__Exercise aim__:
Using the listing below, copy exactly the lines from the one containing "Click the 主页 dashboard chart icon in sidebar" to the one containing "The width and", both lines included, and no others.

__Input material__:
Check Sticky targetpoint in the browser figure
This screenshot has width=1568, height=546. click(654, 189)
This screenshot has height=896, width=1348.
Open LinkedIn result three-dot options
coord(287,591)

--

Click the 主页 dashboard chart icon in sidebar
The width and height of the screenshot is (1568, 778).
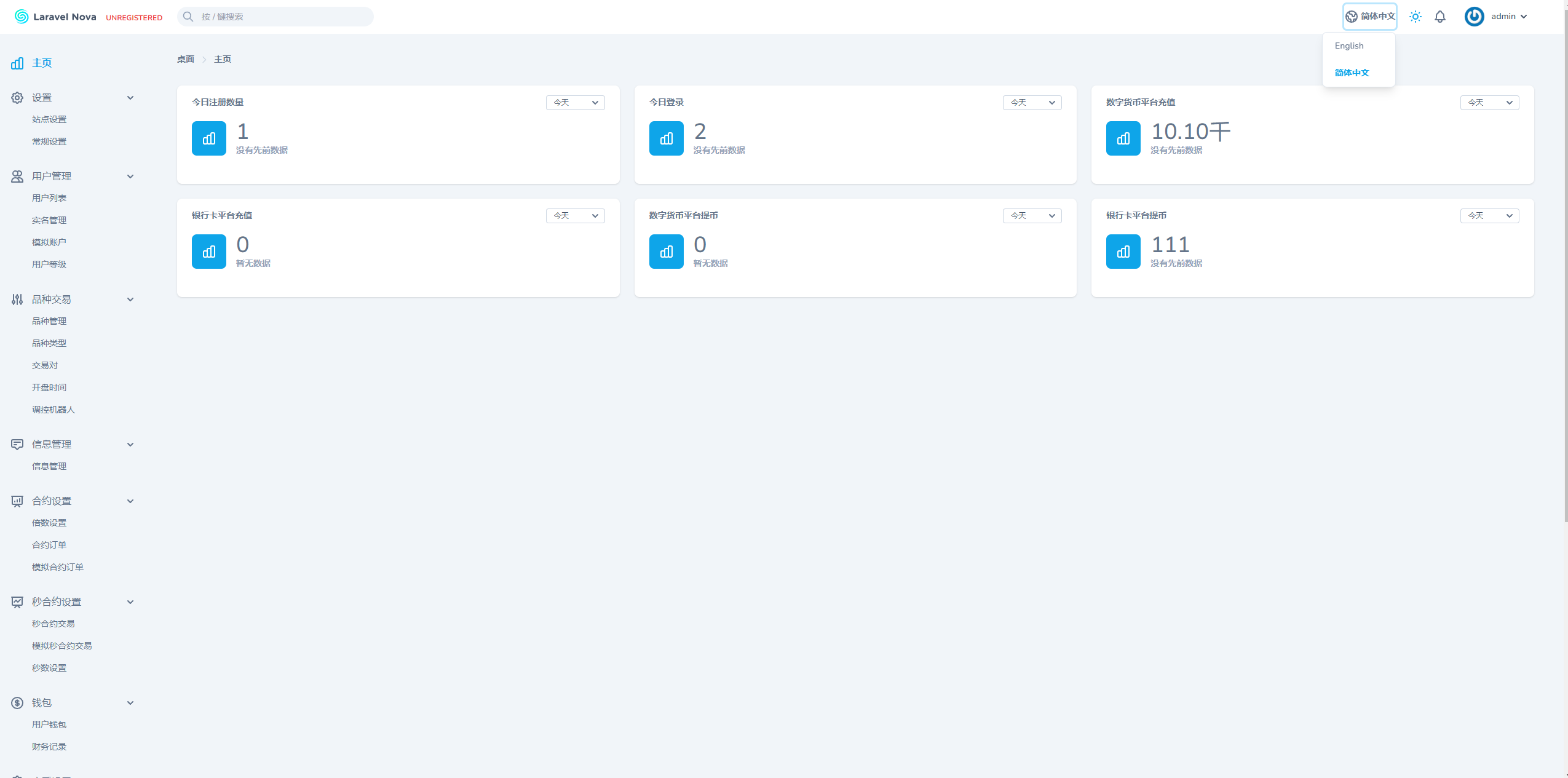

---

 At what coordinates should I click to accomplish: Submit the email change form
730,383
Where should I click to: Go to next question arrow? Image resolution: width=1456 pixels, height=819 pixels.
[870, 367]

__Response for this exercise__:
Click the 主页 dashboard chart icon in sidebar
The width and height of the screenshot is (1568, 778).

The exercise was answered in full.